Pashinyan seized on Armenia’s victories in last month’s attacks to also express Armenia’s position on the matter, as well as the ongoing Karabakh conflict settlement process, saying that Azerbaijan’s “failures” on the ground should be perceived as Baku’s conceding to Armenia and the international community.

He said prior to the July events, Azerbaijan had adopted a position by which it would resolve the conflict through military force, as witnessed by the ongoing rhetoric from official Baku.

Azerbaijan’s “failure to launch an offensive and resolve the Karabakh conflict by force should be perceived as a concession to both Armenia and the international community,” Pashinyan told the security council.

“Throughout this time, we had been urging the Azerbaijani leadership to refrain from speaking to Armenia from the position of strength and to give up their bellicose rhetoric,” Pashinyan explained, adding there can be no military solution to the Karabakh conflict.

“I think the time has come for the Azerbaijani leadership to acknowledge this fact, since as I have mentioned on several occasions, if the Karabakh issue were to have a military solution, then the people of Artsakh might state that they have resolved it a long time ago,” said Pashinyan, referring to the Artsakh’s decisive victory in the Karabakh war.

The prime minister stressed that Armenia continues with its constructive stance on the Karabakh issue. “Our position is that the conflict should be settled through peaceful talks.

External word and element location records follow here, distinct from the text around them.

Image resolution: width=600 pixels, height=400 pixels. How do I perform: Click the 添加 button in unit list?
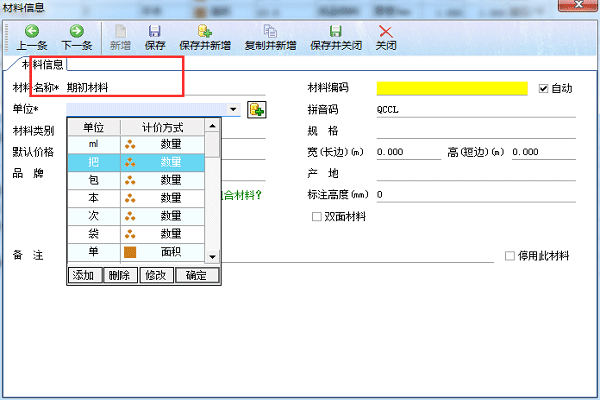84,275
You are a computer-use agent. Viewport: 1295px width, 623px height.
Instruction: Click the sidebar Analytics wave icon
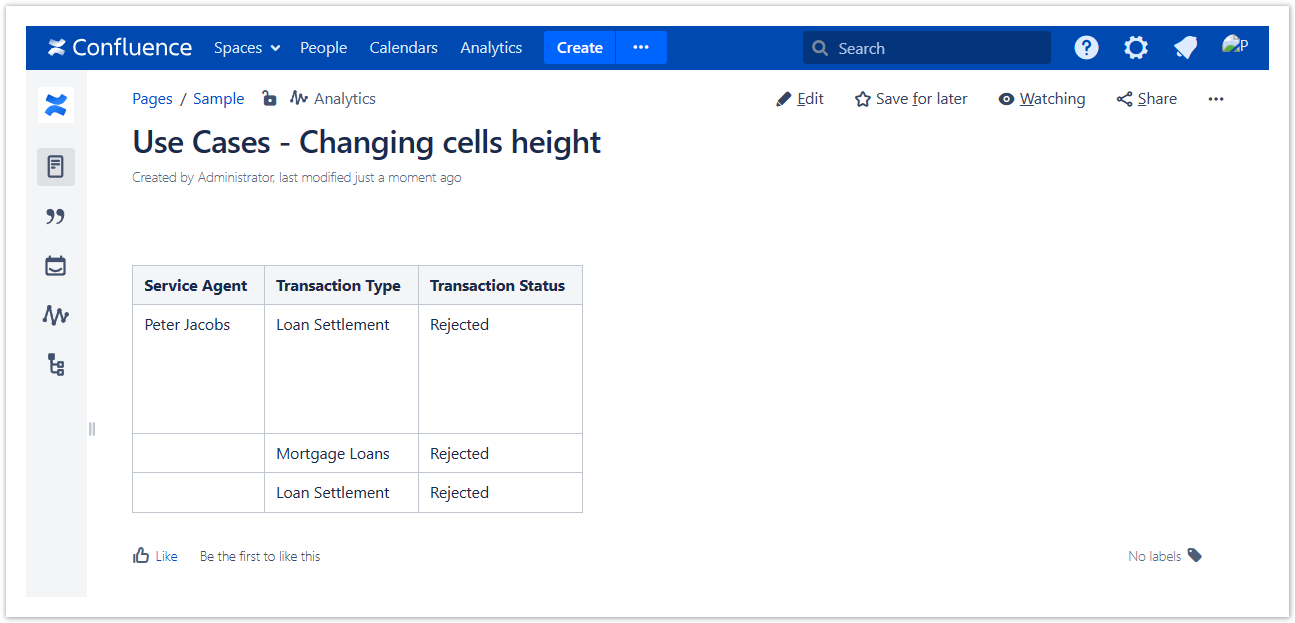coord(56,315)
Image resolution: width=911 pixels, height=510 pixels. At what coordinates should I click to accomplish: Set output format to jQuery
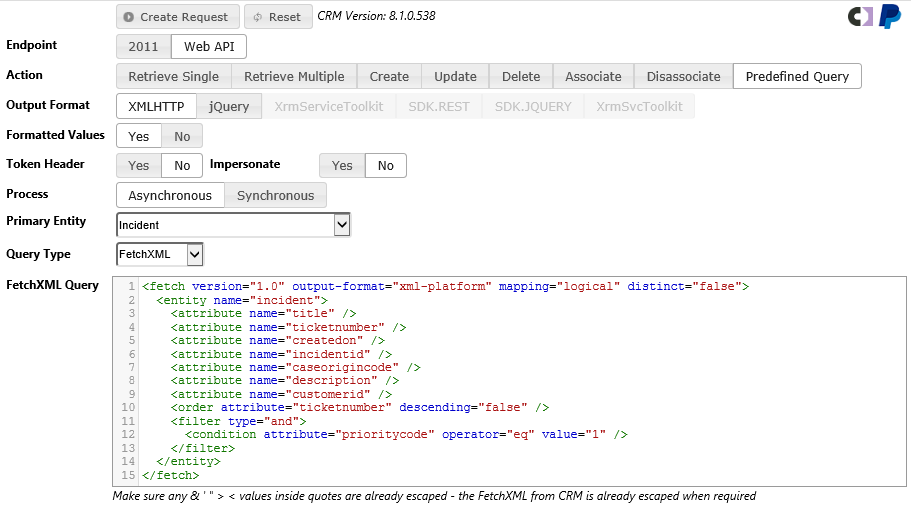(x=229, y=106)
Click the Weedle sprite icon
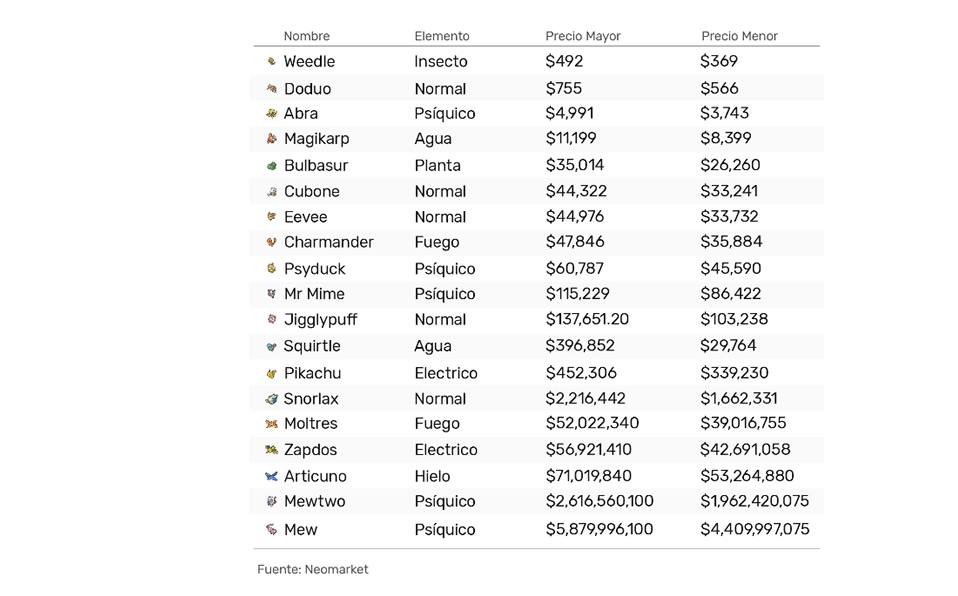Screen dimensions: 958x596 click(272, 61)
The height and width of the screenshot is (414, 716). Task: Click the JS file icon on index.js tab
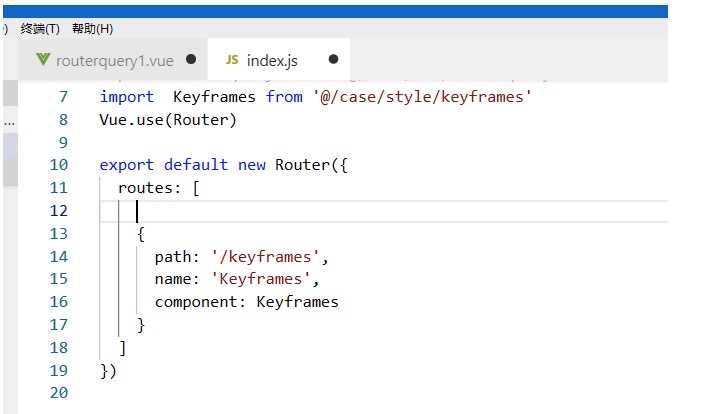tap(233, 60)
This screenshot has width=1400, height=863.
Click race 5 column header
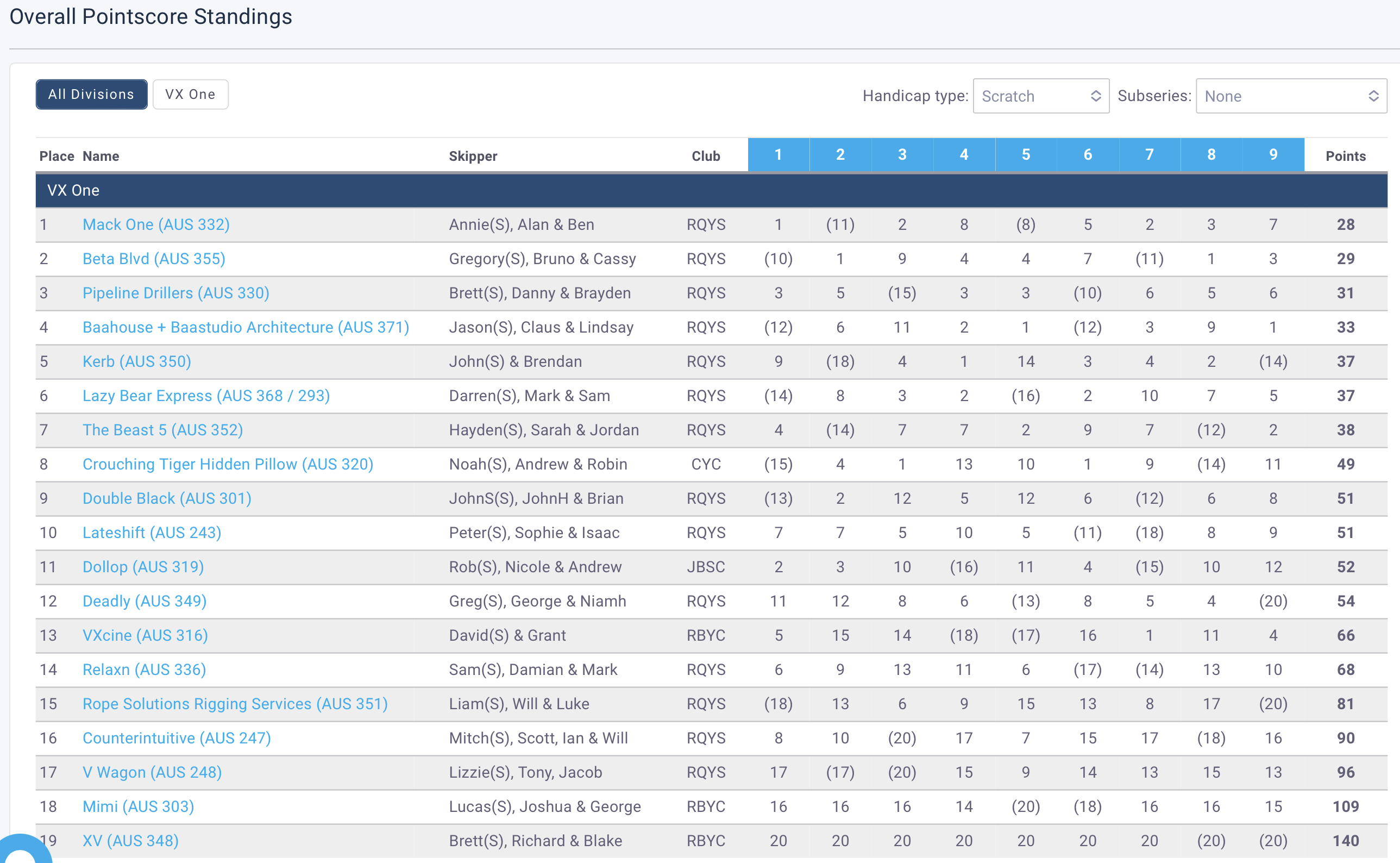[x=1026, y=155]
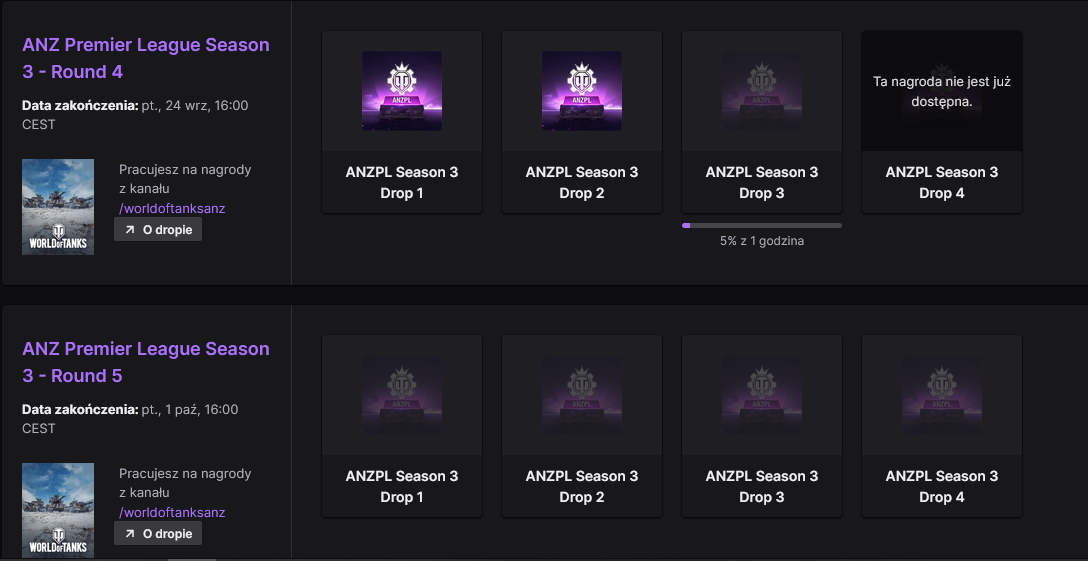Click Round 4 Drop 2 reward icon

pos(581,91)
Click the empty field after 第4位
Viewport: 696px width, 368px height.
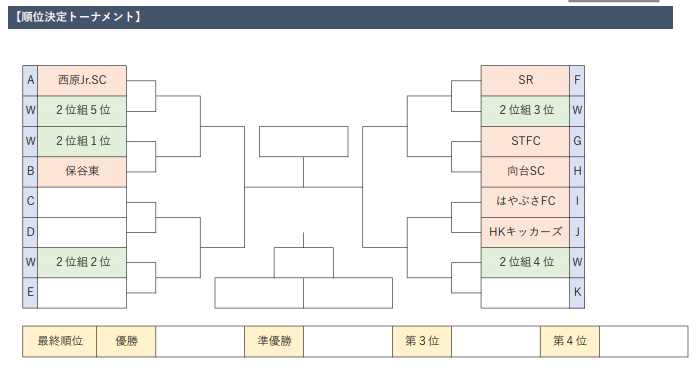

Armenia has always been adhered to this very position on the Karabakh issue, regardless of the political background of its governments,” said Pashinyan.

“The most important point we have to make is that the Republic of Armenia is in a position to meet the emerging security challenges. At the same time, we must improve the country’s security environment every week, every month and every year. The Security Council is just the working format which should discuss and resolve such issues,” added Pashinyan.